> **Task requirements**
For every line in the records below that contains the word "agent", add one to a count, and report only that count.

> **Data extract**

.....

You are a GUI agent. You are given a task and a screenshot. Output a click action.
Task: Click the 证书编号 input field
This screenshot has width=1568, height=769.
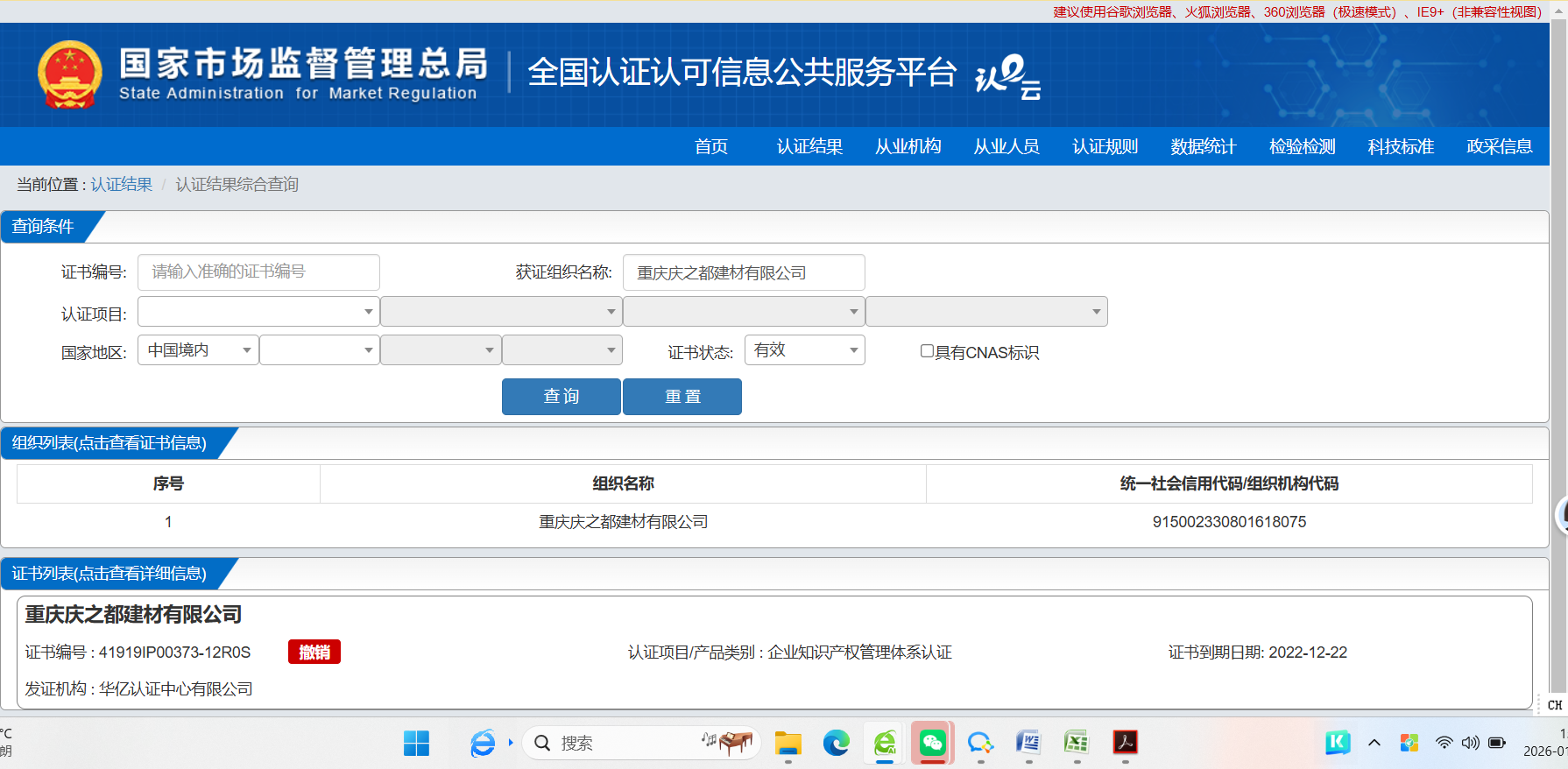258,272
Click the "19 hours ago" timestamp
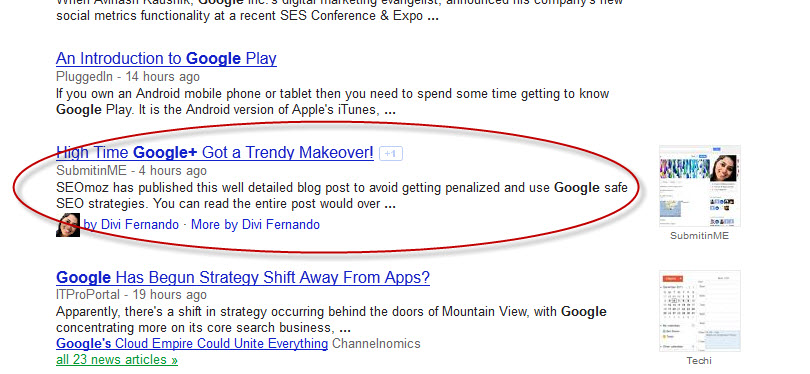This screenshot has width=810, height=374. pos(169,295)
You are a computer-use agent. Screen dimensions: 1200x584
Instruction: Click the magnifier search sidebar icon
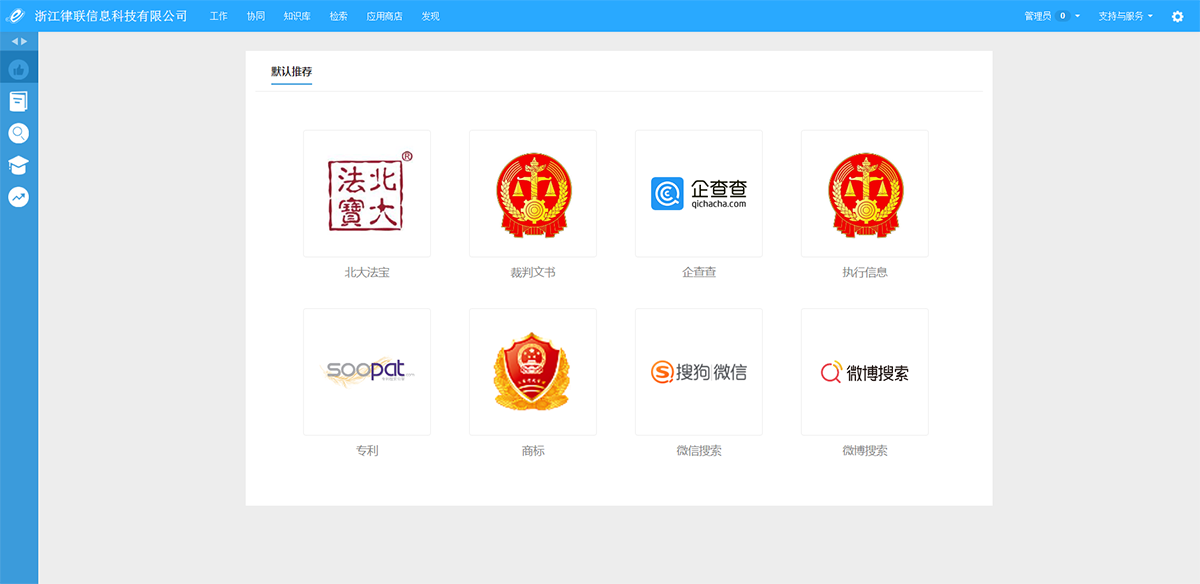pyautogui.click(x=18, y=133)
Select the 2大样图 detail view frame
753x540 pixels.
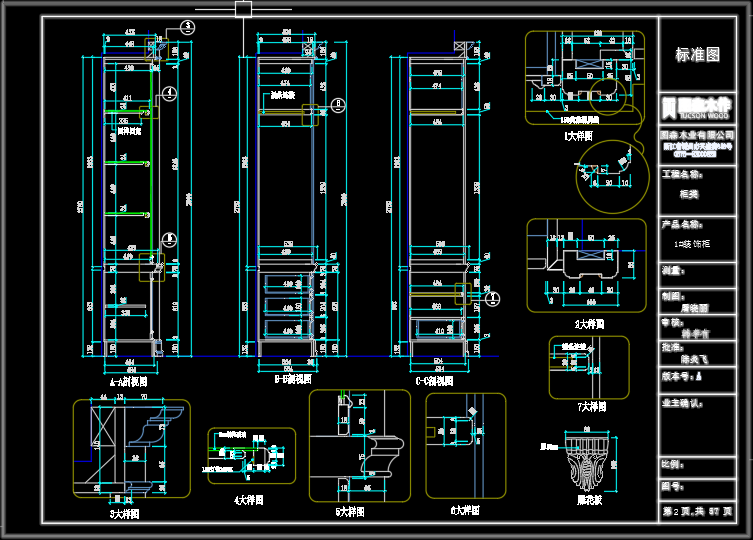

.....

> **Solution to this problem**
2